» DATA FOR PROCESSING:
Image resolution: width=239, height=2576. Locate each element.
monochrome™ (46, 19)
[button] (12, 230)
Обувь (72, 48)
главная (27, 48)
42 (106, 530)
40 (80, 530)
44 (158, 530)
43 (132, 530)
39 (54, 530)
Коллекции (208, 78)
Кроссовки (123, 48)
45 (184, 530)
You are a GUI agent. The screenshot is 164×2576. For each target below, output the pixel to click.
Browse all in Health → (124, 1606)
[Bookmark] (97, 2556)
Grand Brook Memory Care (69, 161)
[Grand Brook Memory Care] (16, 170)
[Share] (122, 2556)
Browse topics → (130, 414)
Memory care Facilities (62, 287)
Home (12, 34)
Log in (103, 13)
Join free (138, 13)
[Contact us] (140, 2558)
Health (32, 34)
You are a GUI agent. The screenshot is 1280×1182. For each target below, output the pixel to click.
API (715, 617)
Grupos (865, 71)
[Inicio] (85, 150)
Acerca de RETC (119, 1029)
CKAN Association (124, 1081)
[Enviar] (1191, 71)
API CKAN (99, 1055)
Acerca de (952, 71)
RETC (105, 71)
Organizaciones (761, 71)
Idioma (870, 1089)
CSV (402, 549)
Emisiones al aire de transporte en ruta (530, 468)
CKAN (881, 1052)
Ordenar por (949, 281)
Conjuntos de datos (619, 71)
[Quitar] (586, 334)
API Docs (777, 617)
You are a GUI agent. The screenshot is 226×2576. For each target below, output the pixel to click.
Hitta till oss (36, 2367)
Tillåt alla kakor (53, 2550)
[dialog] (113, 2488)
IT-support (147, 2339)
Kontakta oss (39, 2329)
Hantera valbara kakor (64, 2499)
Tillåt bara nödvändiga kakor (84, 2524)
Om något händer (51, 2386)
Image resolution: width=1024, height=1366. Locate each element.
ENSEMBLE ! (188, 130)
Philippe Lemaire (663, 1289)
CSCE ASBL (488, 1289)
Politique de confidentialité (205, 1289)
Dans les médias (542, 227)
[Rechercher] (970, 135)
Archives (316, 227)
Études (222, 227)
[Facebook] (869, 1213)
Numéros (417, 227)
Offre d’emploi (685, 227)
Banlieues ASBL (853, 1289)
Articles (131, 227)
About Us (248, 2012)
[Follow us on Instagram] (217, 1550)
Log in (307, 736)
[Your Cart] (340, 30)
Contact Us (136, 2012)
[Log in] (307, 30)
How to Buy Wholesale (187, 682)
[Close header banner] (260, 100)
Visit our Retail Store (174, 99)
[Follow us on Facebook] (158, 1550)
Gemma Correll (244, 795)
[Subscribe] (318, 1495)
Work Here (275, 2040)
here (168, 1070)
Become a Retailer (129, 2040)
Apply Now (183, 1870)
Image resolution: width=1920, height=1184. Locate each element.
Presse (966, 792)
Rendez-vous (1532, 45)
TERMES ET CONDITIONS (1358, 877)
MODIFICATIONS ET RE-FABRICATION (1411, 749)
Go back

» TASK DIRECTIONS: Where a line above contains the word "height", show that line.

» TASK RESULT:
Image resolution: width=239, height=2576. Locate each element.
Image resolution: width=1024, height=1366. Locate each element.
Image resolution: width=1920, height=1184. Locate each element.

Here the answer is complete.